-------- Records shown
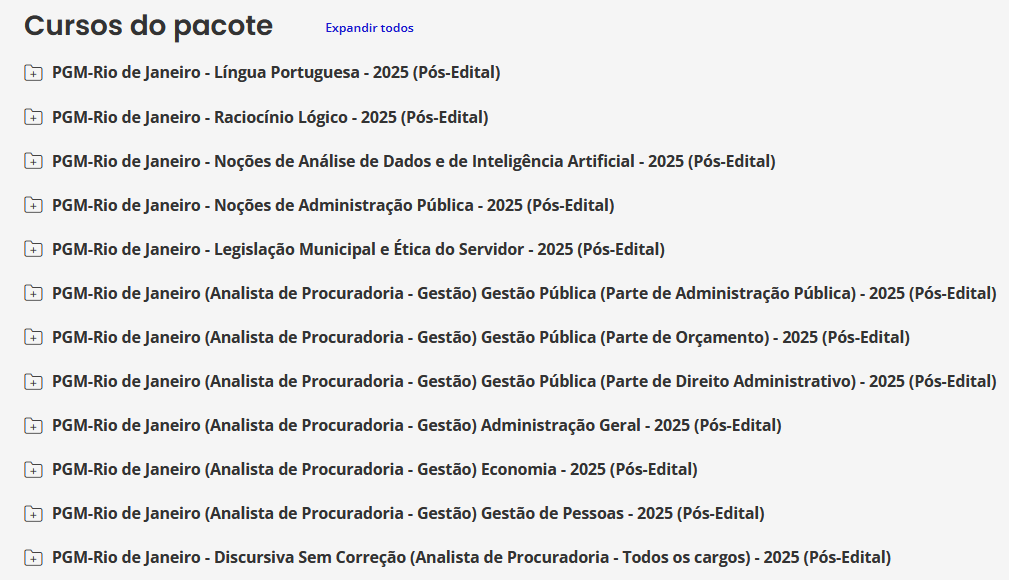Select the Raciocínio Lógico course title
Screen dimensions: 1009x580
click(x=268, y=117)
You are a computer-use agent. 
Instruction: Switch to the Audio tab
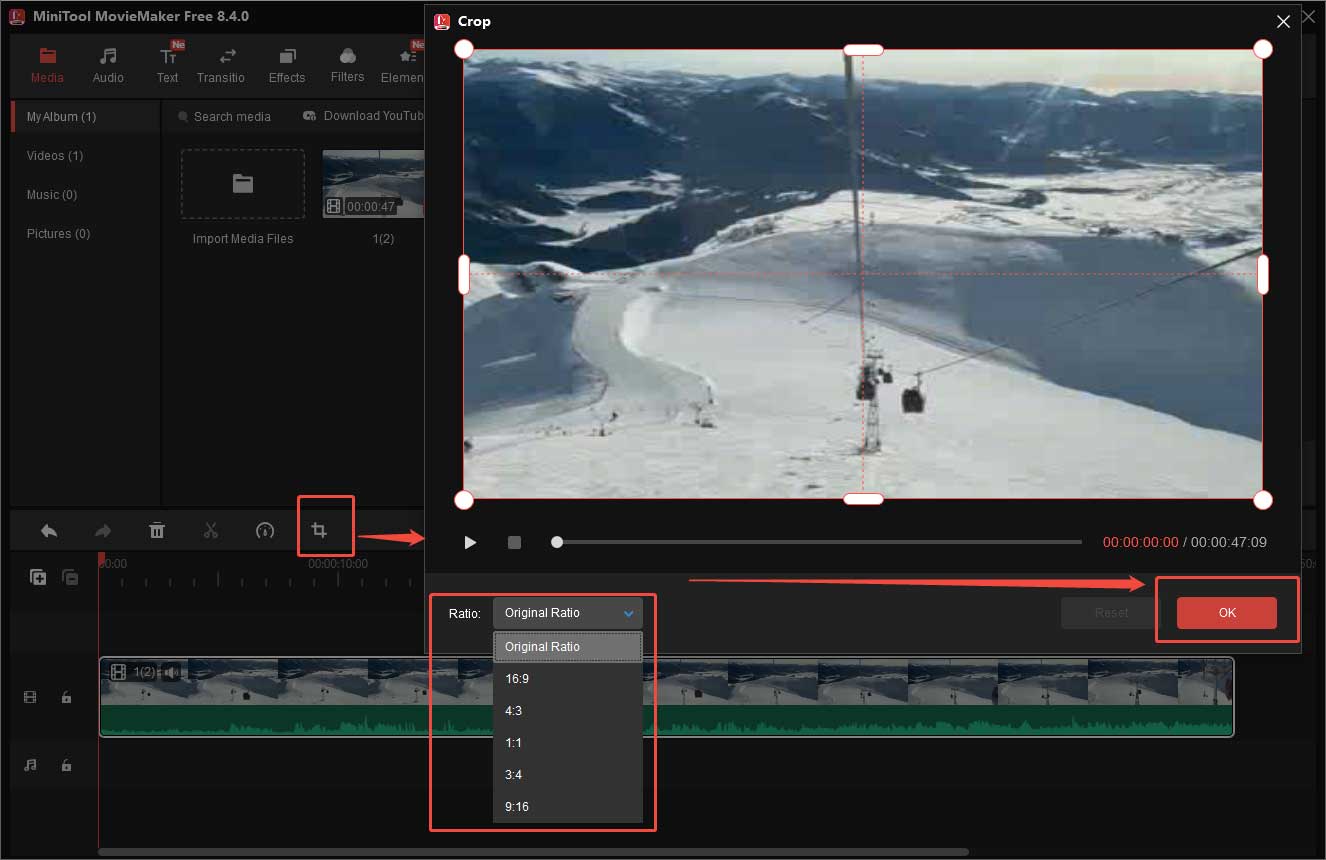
----------------
What you are asked to do - Please write out the lines above exactly, from the one that contains "You are a computer-use agent." through the final line, and include none of the pictures.

Completed task -
You are a computer-use agent. 
Instruction: Switch to the Audio tab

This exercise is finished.